Kline, the committee's chairman, held a hearing called “Rushing Union Elections: Protecting the Interests of Big Labor at the Expense of Workers' Free Choice.” Up for debate was the NLRB proposal that would shorten the lag time between a union petitioning for an election and the holding of a secret-ballot vote. The NLRB hasn't yet specified how many days the new waiting period will be. While the average amount of time was 57 days in 2008, Kline claims that in 2009 this number shrank to just 13 days — and that NLRB officials want to get it down to 10. There were 1,633 union-representation elections in the year ending Sept. 30, 2009, Bloomberg News reported.

Rep. George Miller (D-CA), the senior Democrat on the committee, countered by saying that election process delays “intensify workplace conflict,” according to Bloomberg. Miller said a long election process “provides opportunities for unfair labor practices, like threatening or firing workers, in order to undermine workers' freedom of choice.”
Unions have increasingly been zeroing in on healthcare workers for unionization. Paul Williams, the Assisted Living Federation of America's senior director of government relations, said that if the proposed rules are adopted, unions would be empowered to conduct more “ambush campaigns” against small employers.

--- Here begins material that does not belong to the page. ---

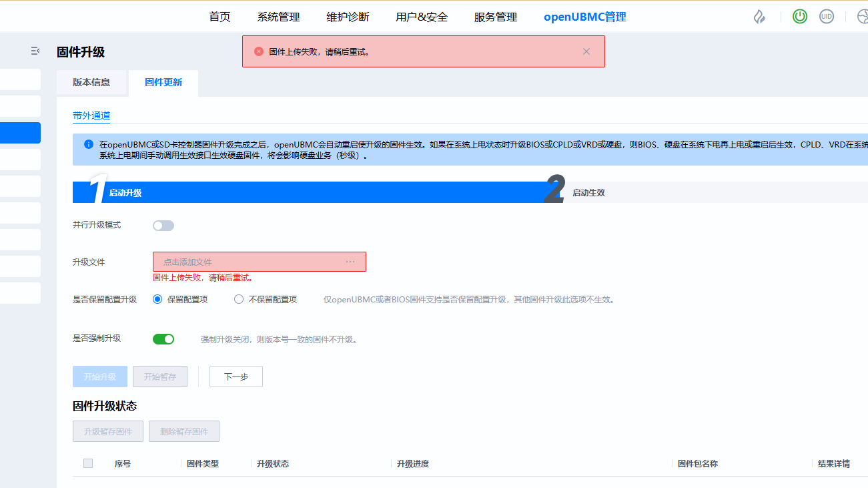Open the 系统管理 menu
The height and width of the screenshot is (488, 868).
278,17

“These rules will especially hamper small businesses, which will probably lack the time and resources needed to adequately address these types of campaigns,” Williams said. He added that ALFA “applauds Chairman John Kline for continuing his efforts to hold the NLRB accountable for promoting a radical agenda at the expense of employee and employer rights.”
The NLRB has scheduled a hearing on the election rules on July 18 and 19 in Washington.